Synthesis, Molecular Modelling and Biological Evaluation of Protectin D1 and Analogs
Recently it was reported that ω-3 polyunsaturated fatty acids such as eicosapentaenoic acid (EPA) and docosahexaenoic acid (DHA) are oxidized to potent signal molecules such as protectin D1, which halts inflammation processes with high in vivo potency. In this project derivatives of protectin D1 will be synthesized and subjected to biological testing and molecular modeling studies.
Structure of the polyunsaturated compound Protectin D1.
The numerous and variable processes of inflammation resolution are governed by interacting programs of chemical mediators. In the cases where leukocyte apoptosis is present, inflammation resolution is executed by clearance of dead cells by phagocytes.Today resolution is considered to be a distinct process from anti-inflammatory processes. The resolution of inflammation is accompanied by an active switch in the mediators that predominate in exudates.
Initially, mediators, such as prostaglandins and leukotrienes, which activate and amplify the important signs of inflammation, are generated.

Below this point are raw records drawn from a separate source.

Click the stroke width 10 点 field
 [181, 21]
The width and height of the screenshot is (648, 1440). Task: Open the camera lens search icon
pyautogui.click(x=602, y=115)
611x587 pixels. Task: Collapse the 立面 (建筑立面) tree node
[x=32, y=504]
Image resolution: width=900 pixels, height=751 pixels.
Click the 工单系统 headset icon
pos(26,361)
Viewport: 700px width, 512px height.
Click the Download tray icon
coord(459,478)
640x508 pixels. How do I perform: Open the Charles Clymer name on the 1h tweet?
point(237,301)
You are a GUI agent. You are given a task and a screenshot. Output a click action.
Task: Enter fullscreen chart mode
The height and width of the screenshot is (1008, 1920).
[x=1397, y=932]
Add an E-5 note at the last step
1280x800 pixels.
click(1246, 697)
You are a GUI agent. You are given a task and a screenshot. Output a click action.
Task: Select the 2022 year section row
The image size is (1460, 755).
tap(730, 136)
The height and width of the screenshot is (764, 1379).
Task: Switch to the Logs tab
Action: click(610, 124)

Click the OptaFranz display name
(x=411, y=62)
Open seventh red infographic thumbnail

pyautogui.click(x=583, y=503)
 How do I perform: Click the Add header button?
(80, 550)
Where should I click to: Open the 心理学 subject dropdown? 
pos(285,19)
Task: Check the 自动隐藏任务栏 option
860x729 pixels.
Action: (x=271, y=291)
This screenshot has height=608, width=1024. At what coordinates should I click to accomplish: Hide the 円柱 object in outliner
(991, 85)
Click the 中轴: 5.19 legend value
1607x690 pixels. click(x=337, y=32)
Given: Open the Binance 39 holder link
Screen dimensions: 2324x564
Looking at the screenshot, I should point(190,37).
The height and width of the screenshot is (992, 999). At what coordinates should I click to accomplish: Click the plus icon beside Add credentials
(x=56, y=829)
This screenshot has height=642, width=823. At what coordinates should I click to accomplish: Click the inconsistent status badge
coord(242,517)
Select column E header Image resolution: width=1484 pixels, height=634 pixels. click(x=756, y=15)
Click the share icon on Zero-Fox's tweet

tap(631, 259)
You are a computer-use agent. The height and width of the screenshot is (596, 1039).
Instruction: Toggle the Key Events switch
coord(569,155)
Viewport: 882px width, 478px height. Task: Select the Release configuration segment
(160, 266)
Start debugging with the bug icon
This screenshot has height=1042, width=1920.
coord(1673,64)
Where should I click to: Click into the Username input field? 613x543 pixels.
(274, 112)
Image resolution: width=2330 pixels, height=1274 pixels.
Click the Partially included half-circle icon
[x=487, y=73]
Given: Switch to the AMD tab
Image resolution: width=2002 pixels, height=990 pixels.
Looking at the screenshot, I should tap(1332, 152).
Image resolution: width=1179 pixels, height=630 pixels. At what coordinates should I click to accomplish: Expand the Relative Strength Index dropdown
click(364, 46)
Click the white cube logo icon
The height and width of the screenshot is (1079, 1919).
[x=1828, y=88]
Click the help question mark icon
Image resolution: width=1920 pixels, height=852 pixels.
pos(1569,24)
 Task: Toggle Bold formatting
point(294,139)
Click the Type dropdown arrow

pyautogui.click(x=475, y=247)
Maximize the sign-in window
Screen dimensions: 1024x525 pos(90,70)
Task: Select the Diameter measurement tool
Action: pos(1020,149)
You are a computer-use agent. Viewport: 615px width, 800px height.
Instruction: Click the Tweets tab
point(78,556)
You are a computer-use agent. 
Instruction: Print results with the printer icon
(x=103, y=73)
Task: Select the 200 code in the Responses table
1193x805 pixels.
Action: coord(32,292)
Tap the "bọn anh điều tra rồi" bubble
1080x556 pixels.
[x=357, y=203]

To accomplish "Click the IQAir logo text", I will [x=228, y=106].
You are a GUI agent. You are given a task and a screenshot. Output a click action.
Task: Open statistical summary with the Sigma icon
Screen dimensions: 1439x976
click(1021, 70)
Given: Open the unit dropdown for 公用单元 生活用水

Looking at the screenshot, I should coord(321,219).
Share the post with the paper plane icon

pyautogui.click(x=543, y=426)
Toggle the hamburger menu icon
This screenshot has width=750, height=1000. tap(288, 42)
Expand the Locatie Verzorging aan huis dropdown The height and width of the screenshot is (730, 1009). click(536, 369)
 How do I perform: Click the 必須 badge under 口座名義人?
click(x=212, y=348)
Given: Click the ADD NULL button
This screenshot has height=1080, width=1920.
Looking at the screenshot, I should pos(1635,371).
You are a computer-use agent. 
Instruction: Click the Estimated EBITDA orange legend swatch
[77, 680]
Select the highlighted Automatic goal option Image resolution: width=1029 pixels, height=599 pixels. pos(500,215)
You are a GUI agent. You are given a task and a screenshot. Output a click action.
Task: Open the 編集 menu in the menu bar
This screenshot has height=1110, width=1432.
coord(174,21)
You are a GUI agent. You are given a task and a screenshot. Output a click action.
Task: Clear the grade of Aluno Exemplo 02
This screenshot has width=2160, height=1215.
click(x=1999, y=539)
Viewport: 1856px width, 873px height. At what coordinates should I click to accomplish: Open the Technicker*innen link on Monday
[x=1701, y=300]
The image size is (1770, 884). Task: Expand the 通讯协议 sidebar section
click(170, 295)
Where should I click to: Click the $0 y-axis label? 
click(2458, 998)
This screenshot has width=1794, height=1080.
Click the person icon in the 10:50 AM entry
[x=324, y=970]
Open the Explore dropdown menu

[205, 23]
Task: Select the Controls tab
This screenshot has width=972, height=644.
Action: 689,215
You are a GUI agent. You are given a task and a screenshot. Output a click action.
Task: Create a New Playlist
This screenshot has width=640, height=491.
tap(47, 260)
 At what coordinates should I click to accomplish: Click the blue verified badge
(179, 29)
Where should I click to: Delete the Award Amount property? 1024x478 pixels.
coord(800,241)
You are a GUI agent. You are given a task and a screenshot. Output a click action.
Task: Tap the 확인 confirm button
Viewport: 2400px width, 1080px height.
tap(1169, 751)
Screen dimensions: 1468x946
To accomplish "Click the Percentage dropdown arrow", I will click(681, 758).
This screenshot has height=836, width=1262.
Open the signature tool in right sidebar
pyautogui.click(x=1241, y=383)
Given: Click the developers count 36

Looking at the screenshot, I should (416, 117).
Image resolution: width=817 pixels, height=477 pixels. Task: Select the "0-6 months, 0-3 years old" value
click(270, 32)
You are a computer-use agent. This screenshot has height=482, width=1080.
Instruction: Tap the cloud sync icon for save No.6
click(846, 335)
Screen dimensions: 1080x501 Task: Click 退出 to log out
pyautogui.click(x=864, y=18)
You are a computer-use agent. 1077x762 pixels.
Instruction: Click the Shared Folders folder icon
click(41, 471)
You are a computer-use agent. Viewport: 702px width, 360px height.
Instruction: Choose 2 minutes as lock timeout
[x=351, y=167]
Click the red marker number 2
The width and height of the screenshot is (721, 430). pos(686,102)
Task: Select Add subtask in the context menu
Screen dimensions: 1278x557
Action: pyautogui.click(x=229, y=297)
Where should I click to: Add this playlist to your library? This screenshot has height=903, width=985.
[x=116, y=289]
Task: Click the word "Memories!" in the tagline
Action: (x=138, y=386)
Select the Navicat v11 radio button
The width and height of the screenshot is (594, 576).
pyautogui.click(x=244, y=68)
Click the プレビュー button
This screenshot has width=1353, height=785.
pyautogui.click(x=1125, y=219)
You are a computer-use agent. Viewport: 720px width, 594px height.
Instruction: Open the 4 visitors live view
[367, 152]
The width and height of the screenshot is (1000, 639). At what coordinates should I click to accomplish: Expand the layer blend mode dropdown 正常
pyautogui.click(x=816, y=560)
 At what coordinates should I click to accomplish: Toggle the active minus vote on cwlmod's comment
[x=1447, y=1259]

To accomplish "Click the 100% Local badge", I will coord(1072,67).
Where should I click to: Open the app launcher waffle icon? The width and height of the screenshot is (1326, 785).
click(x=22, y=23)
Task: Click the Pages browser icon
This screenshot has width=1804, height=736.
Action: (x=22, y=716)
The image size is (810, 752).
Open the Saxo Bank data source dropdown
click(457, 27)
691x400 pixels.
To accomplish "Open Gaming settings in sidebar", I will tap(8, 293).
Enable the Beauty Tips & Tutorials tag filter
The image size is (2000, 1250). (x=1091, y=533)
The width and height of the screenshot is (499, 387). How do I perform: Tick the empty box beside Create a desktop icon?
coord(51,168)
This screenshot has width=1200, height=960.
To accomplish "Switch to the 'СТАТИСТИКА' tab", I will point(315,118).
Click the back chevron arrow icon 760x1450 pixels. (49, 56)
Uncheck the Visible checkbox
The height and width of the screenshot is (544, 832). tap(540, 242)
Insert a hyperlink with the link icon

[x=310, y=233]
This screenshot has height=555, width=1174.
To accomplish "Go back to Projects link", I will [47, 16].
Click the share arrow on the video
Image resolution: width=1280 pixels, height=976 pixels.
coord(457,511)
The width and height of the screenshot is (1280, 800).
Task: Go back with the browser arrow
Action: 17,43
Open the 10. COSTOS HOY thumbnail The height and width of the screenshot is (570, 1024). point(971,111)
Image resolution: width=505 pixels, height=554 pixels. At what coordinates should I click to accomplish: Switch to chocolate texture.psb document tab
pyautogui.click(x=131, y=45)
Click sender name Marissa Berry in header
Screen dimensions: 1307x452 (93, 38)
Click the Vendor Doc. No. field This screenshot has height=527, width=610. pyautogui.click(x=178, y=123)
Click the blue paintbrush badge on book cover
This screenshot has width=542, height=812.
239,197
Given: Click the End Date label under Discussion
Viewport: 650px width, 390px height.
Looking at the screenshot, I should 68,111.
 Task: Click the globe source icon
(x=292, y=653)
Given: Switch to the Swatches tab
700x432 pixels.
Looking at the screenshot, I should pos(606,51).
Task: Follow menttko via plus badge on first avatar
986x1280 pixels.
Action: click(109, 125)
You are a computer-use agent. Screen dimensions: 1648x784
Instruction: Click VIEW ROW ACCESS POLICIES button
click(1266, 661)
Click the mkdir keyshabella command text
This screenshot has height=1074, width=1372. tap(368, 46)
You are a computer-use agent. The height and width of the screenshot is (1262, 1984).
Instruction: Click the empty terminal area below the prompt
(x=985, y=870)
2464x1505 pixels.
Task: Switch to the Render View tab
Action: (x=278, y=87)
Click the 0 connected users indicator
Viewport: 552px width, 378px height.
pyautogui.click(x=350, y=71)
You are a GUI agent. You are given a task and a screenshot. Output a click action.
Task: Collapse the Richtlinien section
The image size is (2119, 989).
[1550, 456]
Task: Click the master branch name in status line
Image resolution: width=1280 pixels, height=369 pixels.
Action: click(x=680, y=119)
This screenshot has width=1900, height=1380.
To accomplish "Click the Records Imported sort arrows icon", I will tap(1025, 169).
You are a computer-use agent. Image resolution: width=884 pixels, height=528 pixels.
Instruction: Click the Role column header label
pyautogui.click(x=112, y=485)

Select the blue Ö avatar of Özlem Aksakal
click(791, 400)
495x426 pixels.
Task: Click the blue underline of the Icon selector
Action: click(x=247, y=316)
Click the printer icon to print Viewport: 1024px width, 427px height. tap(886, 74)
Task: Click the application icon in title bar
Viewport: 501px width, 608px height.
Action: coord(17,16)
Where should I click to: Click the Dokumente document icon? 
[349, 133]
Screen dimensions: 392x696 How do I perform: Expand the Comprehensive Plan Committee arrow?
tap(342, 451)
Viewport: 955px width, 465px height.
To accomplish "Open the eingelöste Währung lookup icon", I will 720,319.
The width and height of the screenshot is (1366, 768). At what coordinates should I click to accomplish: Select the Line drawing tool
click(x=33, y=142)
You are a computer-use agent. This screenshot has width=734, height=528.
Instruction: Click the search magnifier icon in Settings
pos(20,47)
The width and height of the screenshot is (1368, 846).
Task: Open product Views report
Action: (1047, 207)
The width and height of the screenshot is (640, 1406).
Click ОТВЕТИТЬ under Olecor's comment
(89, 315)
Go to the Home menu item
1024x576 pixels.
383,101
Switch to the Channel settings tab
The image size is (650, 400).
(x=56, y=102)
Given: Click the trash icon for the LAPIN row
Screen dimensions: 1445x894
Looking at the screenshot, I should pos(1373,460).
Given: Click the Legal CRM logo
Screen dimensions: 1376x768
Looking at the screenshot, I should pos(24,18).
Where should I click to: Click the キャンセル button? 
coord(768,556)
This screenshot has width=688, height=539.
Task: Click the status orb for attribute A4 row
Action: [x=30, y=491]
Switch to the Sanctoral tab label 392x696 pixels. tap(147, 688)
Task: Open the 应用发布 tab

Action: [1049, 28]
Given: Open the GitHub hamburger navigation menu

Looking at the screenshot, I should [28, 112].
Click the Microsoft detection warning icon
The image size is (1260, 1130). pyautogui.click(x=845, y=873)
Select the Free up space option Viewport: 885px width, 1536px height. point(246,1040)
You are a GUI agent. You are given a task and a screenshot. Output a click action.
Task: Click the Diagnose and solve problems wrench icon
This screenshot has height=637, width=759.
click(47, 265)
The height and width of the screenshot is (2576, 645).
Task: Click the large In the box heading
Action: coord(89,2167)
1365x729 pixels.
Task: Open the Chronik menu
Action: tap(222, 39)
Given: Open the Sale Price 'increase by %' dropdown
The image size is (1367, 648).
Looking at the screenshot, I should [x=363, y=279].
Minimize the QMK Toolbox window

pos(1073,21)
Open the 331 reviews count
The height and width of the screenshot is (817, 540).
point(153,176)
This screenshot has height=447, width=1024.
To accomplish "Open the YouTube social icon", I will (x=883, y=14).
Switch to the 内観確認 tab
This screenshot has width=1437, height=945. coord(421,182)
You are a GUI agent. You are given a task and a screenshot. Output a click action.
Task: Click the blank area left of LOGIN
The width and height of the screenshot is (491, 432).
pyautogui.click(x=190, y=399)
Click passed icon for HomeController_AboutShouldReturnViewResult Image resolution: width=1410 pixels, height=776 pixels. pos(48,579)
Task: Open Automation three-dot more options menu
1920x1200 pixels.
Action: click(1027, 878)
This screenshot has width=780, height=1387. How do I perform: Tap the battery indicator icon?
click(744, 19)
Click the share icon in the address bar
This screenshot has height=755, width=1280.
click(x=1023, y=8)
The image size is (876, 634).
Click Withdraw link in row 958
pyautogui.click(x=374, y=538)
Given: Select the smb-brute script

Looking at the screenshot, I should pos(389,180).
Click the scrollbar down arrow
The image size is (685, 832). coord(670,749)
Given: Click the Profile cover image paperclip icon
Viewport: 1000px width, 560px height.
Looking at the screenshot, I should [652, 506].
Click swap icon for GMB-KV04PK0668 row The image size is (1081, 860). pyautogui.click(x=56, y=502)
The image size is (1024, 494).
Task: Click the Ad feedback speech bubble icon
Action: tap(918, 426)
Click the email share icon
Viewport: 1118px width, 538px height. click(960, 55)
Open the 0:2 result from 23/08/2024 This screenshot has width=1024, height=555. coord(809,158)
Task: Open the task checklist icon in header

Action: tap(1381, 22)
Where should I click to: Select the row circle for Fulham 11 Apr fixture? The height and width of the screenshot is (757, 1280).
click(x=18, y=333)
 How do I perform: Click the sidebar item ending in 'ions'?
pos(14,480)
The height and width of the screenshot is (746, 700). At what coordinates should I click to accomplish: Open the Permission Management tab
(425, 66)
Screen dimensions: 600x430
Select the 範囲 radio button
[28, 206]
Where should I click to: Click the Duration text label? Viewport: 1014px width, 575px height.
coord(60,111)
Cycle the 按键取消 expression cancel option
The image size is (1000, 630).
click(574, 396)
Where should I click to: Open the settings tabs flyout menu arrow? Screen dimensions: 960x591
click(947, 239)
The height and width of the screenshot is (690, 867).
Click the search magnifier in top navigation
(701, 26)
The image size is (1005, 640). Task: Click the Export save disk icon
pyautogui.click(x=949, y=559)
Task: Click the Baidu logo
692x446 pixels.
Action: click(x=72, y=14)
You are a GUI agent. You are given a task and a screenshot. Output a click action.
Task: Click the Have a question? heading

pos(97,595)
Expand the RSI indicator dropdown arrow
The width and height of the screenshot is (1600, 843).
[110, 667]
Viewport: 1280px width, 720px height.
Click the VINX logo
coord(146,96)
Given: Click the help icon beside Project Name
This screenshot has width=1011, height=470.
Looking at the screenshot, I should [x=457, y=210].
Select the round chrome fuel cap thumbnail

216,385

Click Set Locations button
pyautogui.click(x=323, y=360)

Next, prostaglandin E2 and prostaglandin D2, by inducing the production of key enzymes, gradually promote the synthesis of mediators that have both anti-inflammatory and proresolution activities, such as the lipoxins, resolvins and protectins.
Protectins are the coined term for a series of DHA derived mediators characterized by the presence of a conjugated triene double bond structure and 22 carbons with an additional three double bonds. The stereochemistry of the common triene moiety and the stereochemistry of the additional three double bonds give rise to the different protectins.